Der fand auch endlich seine Stimme wieder und polterte los: "Verdammt, Witti! Du sollst mich doch nicht hier aufsuchen! Wenn uns meine Frau erwischt gibts ewigen Winter!"
Schneewittchen wusste natürlich, wie rasend Frau Holle werden konnte, wenn eine andere Frau ihrem Ehemann zu nahe trat. Die arme Goldmarie zum Beispiel wurde nie wieder gesehen, nachdem sie dem tapferen Schneiderlein auf dem Betriebsausflug der MLP (Märchenland-Polizei) zweideutig zuzwinkerte. Doch war Schneewitchen eben auch mit mehr Oberweite als Hirn gesegnet und deswegen dachte sie oft nicht an die Konsequenzen ihres Handelns.

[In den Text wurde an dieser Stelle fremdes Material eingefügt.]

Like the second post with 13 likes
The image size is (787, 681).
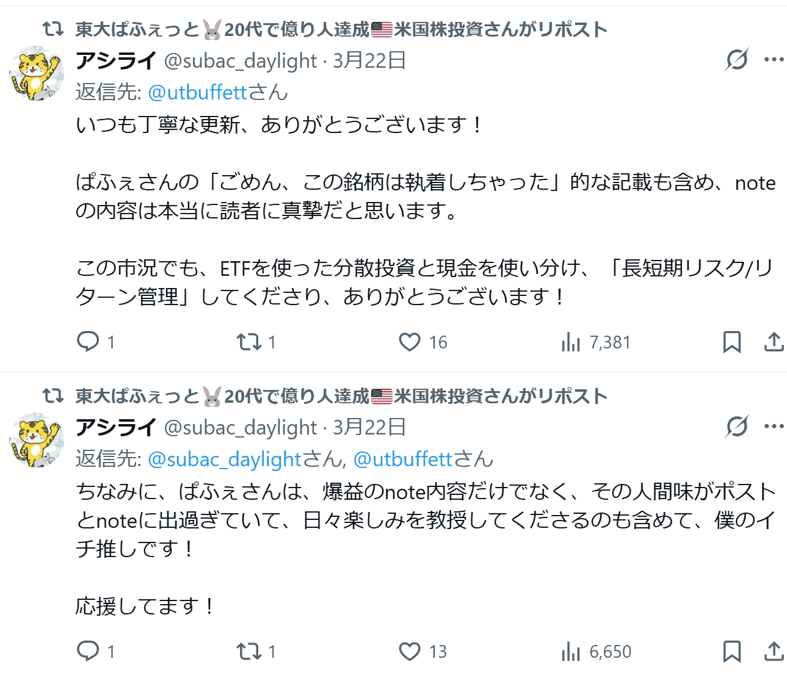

"Ach komm schon, mein Schneiderlein! Ich will doch nur ein bißchen Kuscheln.", versuchte sie ihren Liebhaber zu beruhigen. "Die sieben Zwerge sind zum Fußballspiel im Südwald. Wahrscheinlich prügeln sie sich wieder mit den anderen Hooligans und kommen erst in zwei Tagen aus der Ausnüchterungszelle. Ich fühl mich so allein im Wald!"
Während sie das sagte, strich sie sanft über Schneiders Brust. Er schloss die Augen. Er genoss Schneewittchens Zärtlichkeiten. Frau Holle war immer so eisig und zeigte ihm schon seit Monaten die kalte Schulter. Schneider konnte sich kaum noch daran erinnern, warum er sie eigentlich geheiratet hatte. Dann fiel ihm der Anruf seines Chefs ein. Ein Mord! Er musste schnell zum Tatort. Er nahm Schneewittchens Hand sanft aber bestimmt und drückte sie von sich weg.
"Es tut mir leid, Liebes. Ich muss weg. Dienstlich."
Er nahm seinen Hut vom Tisch und stand auf.
"Ich komme dich heute Nacht im Wald besuchen. Mache alle sieben Bettchen, wir werden sie brauchen!"
Während Schneider aus der Tür hastete klingelte erneut sein Handy. "Gretel" erschien auf dem Display. Schneider verdrehte die Augen und schaltete das Handy aus. Die hatte ihm gerade noch gefehlt.